» Input data

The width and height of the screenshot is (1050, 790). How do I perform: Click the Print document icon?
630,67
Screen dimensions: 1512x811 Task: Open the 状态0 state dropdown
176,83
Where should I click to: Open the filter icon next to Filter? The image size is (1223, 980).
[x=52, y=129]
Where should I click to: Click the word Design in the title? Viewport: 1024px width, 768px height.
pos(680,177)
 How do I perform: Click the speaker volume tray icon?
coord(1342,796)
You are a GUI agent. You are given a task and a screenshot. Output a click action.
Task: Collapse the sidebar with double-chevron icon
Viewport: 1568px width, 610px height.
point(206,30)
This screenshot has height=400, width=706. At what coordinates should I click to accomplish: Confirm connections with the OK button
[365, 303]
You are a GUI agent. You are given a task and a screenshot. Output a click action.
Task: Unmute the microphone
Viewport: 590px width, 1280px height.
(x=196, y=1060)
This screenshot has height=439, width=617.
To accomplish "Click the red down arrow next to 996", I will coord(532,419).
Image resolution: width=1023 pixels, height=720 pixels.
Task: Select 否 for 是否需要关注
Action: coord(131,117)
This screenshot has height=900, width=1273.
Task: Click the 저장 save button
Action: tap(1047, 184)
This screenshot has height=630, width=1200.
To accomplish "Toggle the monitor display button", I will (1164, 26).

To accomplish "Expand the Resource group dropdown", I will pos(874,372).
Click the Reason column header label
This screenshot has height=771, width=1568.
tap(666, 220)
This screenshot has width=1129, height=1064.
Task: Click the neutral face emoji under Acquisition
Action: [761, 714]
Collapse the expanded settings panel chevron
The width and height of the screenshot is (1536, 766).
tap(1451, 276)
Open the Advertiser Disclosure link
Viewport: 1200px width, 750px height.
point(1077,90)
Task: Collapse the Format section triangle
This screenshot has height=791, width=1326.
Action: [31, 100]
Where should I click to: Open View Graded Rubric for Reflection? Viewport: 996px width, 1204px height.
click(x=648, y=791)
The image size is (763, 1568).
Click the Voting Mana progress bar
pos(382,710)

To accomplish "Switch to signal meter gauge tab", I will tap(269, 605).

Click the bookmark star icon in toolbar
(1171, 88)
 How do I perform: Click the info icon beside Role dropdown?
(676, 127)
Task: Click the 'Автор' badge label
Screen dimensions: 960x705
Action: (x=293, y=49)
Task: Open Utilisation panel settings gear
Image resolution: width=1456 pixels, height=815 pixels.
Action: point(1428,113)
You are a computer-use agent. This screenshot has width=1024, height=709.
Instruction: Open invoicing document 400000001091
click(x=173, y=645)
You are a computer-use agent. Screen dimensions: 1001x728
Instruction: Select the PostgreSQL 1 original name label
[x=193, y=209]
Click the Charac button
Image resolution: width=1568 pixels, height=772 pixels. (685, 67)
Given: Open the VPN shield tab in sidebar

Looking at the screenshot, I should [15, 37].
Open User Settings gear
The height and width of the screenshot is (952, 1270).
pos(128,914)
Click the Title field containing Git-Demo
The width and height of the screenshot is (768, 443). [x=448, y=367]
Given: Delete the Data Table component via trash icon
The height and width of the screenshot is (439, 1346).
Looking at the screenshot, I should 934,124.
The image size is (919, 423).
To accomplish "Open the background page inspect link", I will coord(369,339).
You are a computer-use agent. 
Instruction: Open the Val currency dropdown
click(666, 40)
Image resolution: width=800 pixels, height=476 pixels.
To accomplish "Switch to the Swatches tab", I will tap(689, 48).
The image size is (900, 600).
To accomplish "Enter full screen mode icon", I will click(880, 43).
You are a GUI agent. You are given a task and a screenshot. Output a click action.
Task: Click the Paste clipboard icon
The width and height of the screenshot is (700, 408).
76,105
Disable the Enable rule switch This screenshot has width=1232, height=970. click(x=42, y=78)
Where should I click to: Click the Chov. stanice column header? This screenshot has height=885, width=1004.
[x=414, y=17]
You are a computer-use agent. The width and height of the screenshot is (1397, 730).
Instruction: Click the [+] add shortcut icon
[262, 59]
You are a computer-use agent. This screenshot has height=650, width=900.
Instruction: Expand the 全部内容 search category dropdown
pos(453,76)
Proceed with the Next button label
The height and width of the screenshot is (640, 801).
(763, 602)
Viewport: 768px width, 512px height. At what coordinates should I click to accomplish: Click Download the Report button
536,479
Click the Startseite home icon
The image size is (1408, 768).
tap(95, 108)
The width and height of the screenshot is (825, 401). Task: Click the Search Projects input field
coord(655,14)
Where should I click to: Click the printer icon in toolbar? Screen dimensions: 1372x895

» Directions
Where does the word "chevron" appear in the records above? Return every line that holds it.

» Problem solution
Task: Collapse the sidebar with double-chevron icon
Collapse the expanded settings panel chevron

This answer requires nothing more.